We will continue to extend our management product line, but we really have, again, tried to focus on being simple, integrated, and comprehensive all at the same time. Both of these product lines, Forefront and System Center, have received very positive reaction from industry analysts and from customers. On Forefront you can see a quote here from an analyst, “Microsoft is one of the few vendors that can truly go end-to-end, cloud-to-edge, server-to-client, to make businesses more secure.” Ninety percent of the people who have tried the beta are converting to actually use these products. Gartner e-mail and security analysts put it in their so-called MQ, or Magic Quadrant, when it comes to VPN access, SSL-based VPN access to corporate applications, same thing, a very positive review from Forrester.

On System Center you can see the analyst quote there, “Microsoft’s presence in this market sector is sure to shake up the current market leaders.” We have the fastest growing portfolio according to IDC. We’re already deployed in over 50 percent of large enterprises and, again, in the Magic Quadrant with this so-called Configuration Manager for PC lifecycle management.

So these products, some of which have been in the market for a few years, some of which are being introduced now, but the customer reception, the adoption, the interest, I have to say we have rarely brought to market products that have been as welcomed by the beta customers that we have had as these products have.

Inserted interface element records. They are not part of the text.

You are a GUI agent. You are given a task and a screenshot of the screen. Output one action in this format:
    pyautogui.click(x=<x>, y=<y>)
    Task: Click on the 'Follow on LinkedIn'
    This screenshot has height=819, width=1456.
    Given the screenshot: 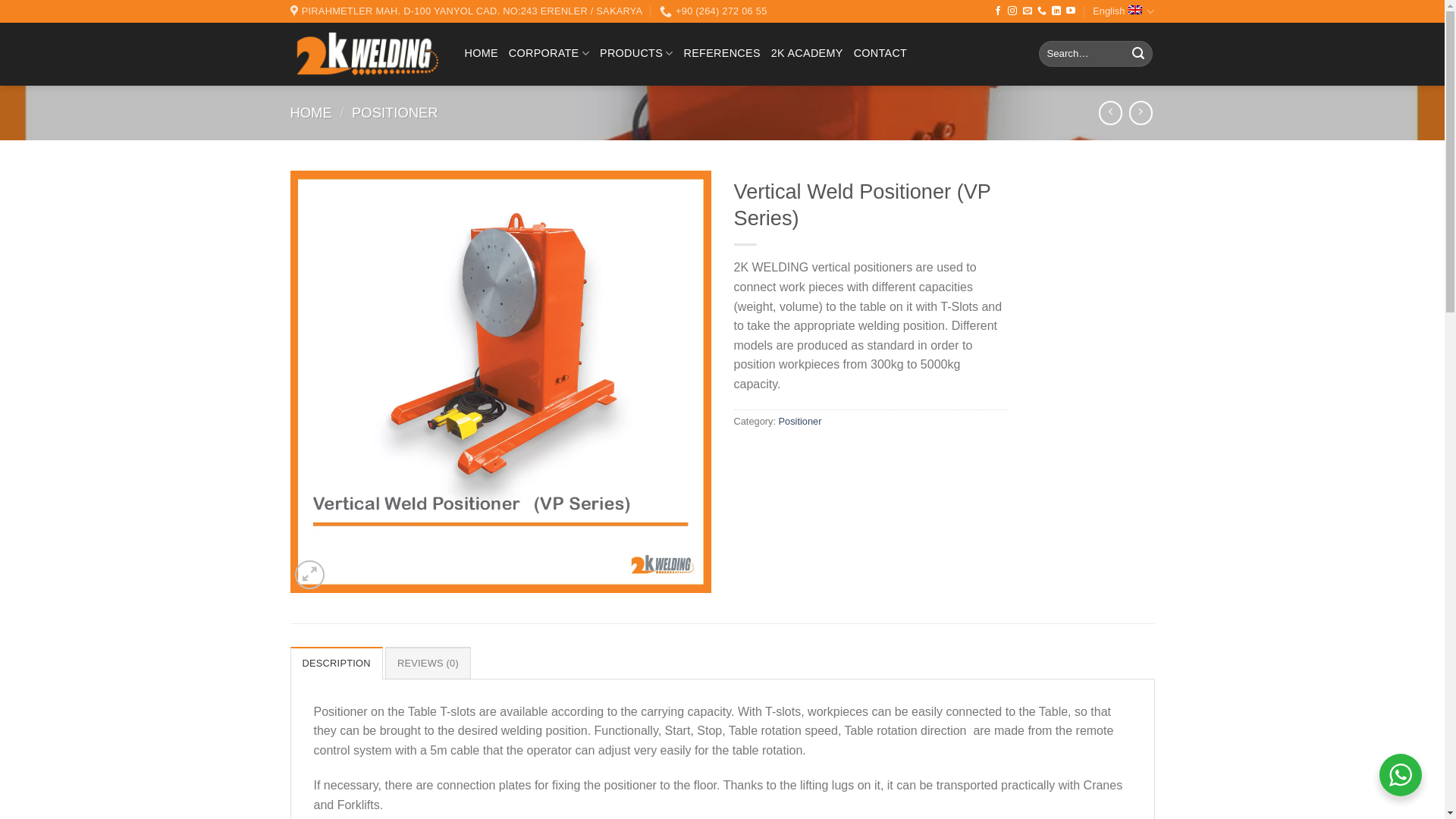 What is the action you would take?
    pyautogui.click(x=1055, y=11)
    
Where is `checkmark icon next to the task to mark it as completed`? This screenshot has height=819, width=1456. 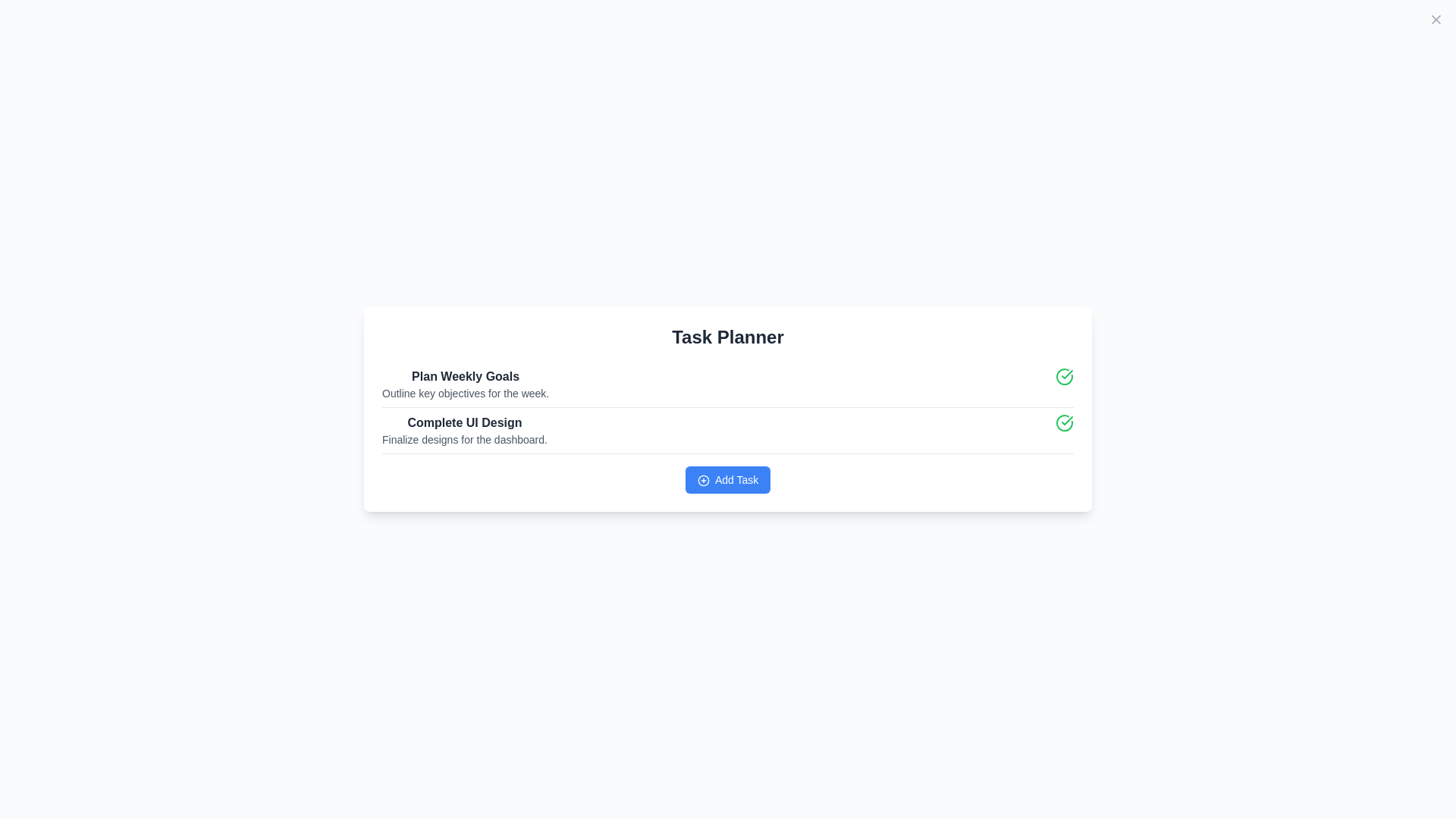 checkmark icon next to the task to mark it as completed is located at coordinates (1063, 376).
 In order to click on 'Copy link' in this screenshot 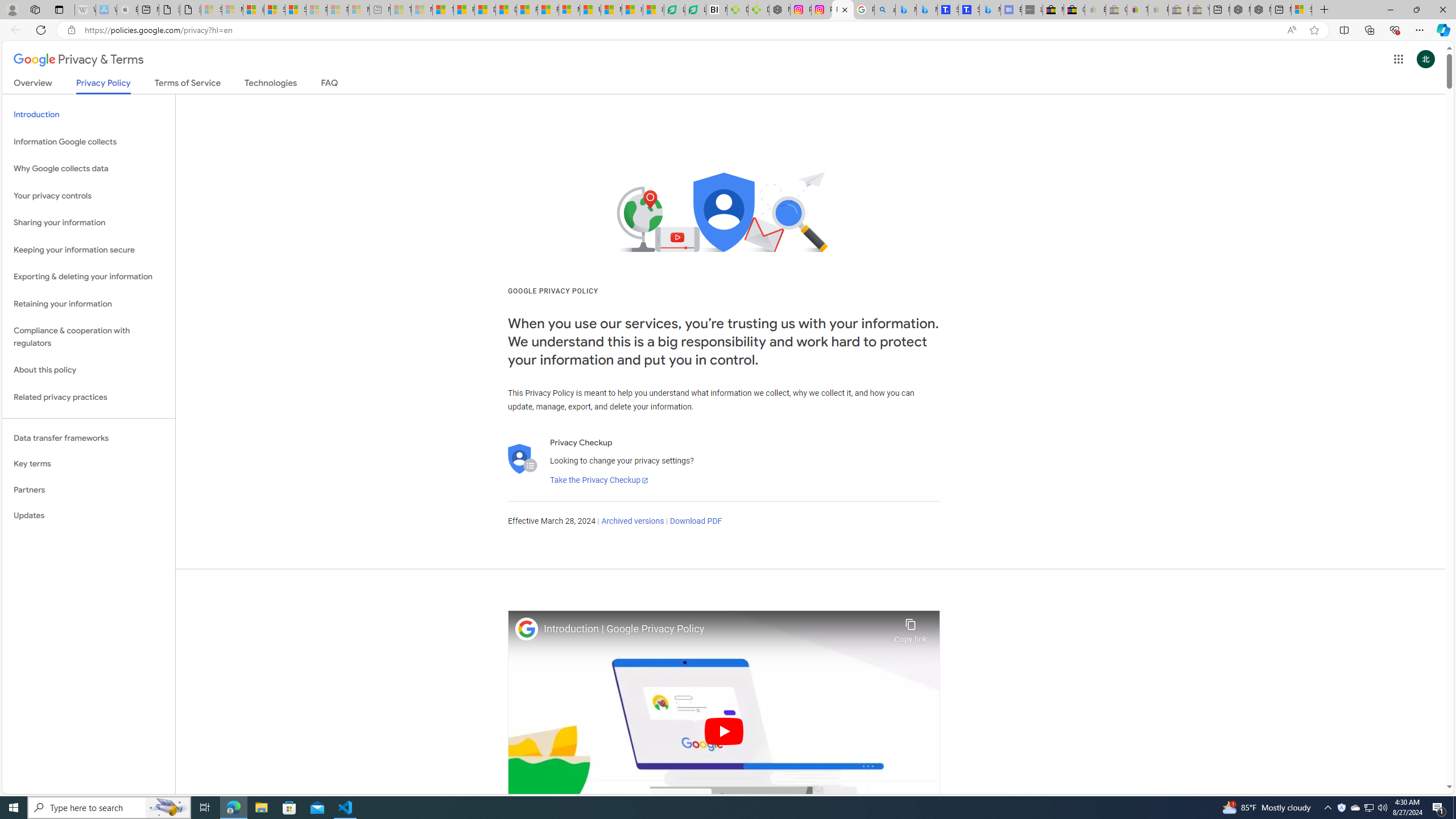, I will do `click(911, 627)`.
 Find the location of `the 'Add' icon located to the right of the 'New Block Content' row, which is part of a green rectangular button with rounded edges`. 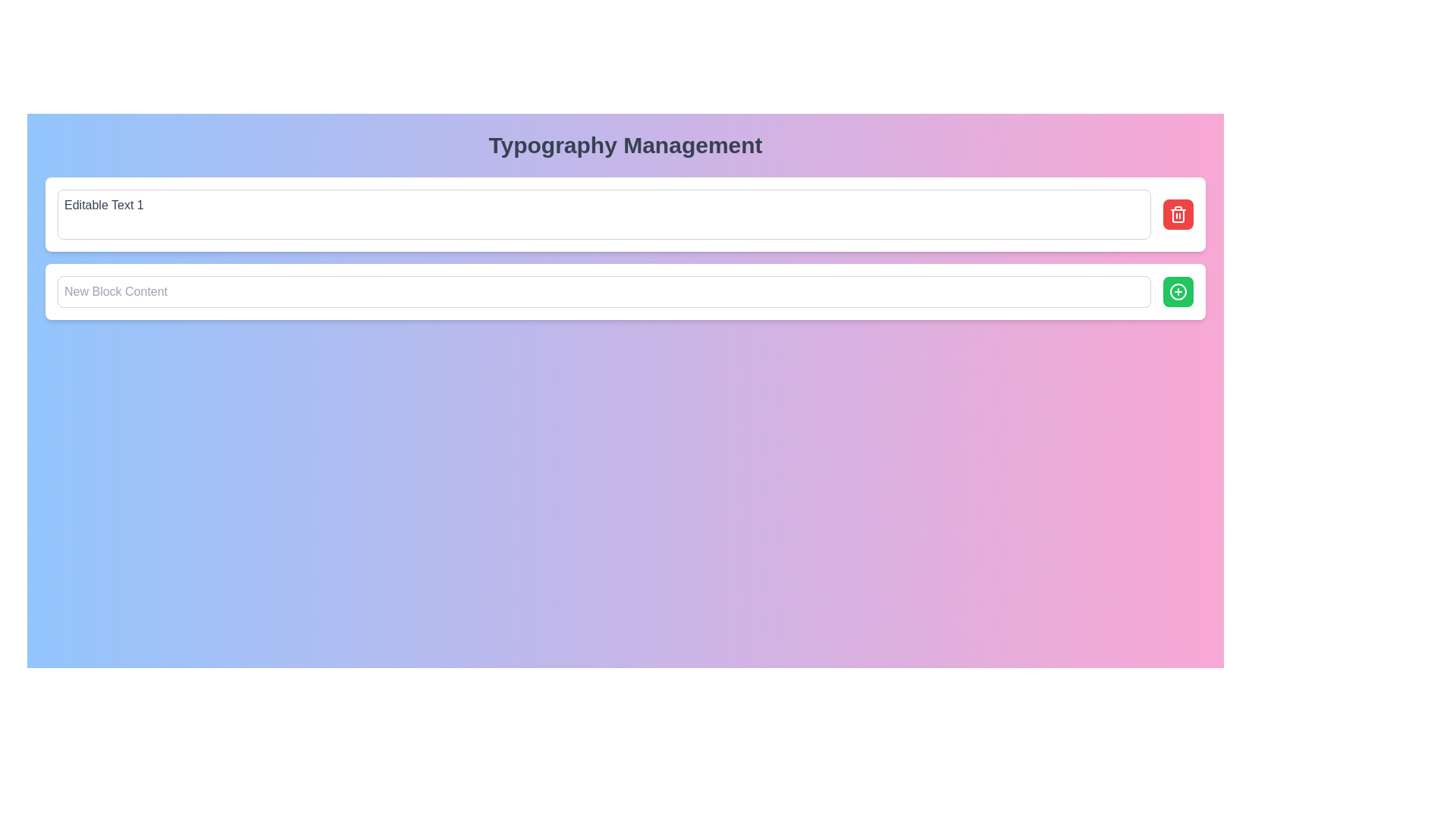

the 'Add' icon located to the right of the 'New Block Content' row, which is part of a green rectangular button with rounded edges is located at coordinates (1178, 292).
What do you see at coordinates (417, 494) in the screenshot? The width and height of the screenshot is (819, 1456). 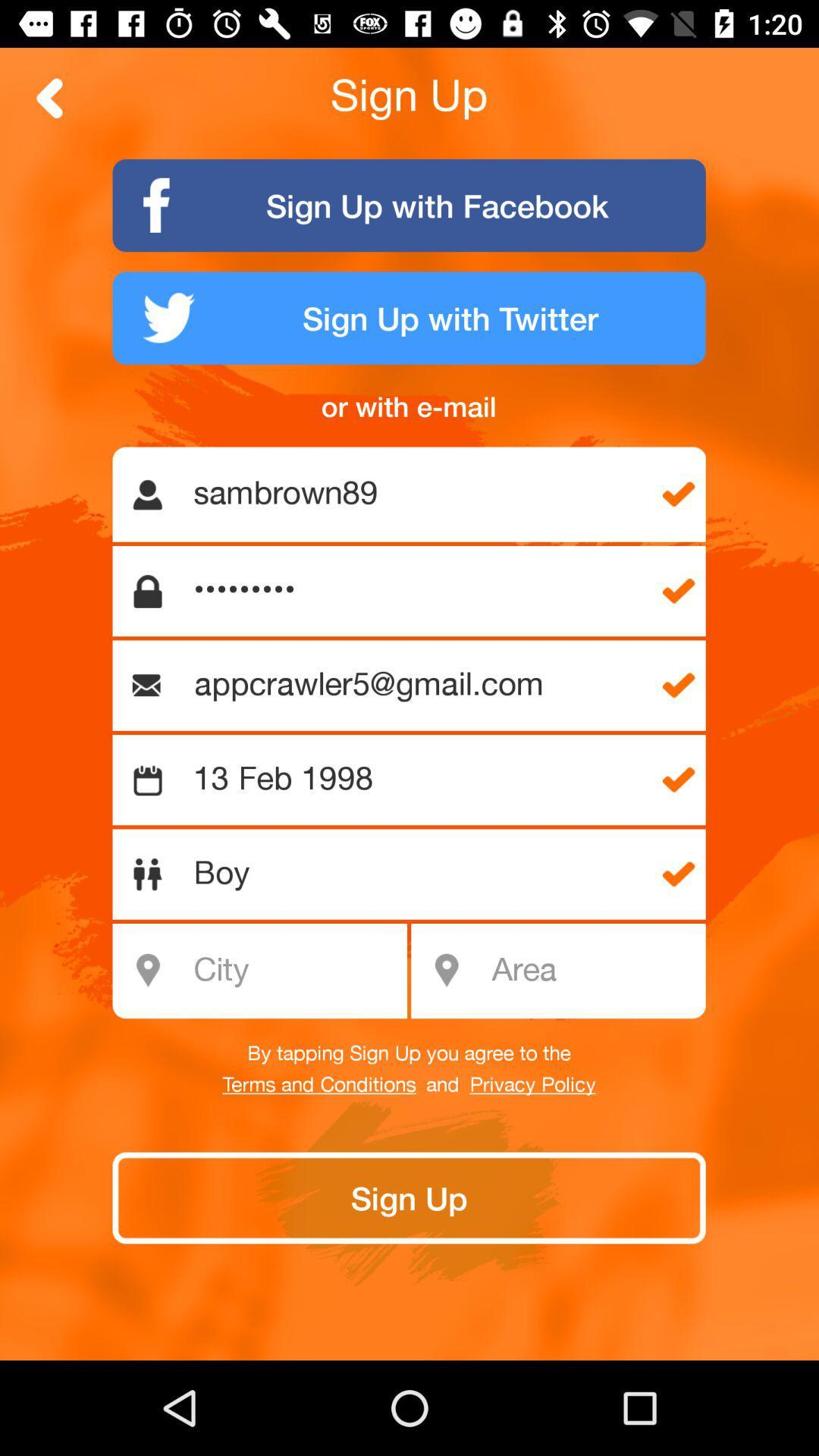 I see `the sambrown89 icon` at bounding box center [417, 494].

Later this year, we’ll ship the next version of Windows Server. This is the one that is based on the technology and code, if you will, that’s built into Windows Vista. This product will have innovations in three buckets. Number one, were trying to automate more IT tasks. We’ve built in enhanced scripting and task automation. We’ve also enabled role-based installation of the server. So if you want a server to be a print server, you just tell us, and we take care of the rest of the configuration. This is one of the complexities and opportunity for failure in today’s systems that we try to shrink and automate.

Number two, increase protection, particularly when it comes to network access. How do we make sure somebody proves they have no virus before we allow them to participate in the corporate network, how do we verify that? There’s a whole set of technologies to help keep the network, if you will, clean of viruses and other forms of attack.

And last, but not least, we’re trying to make the system more and more flexible. We have better tools for helping you do centralized application and access management, and with this release, as I said, we will build virtualization directly into the Windows Server product.

We talk about our business at Microsoft as enabling people and businesses throughout the world to realize their full potential. We don’t say anything about technology. We don’t say anything about software. But at the end of the day, our core competence is software. Software is a grand enabler of human capability, human potential, human productivity. What we’re trying to do with these two product lines is apply that same philosophy of empowerment, enablement, efficiency, productivity gain to the world of IT, the world of compliance, the world of security, the world of management, the world of operations that we’re applying to the world of information workers or software developers or other.

I hope many of you have had the experience of working with some of the released products. I hope all of you will take advantage of the opportunity to engage with our technical professionals here in The Netherlands to really learn about the new product, and hopefully you’ll share the enthusiasm that our lead customers have for some of these innovations. It’s been my pleasure to have a chance to make these remarks to you today.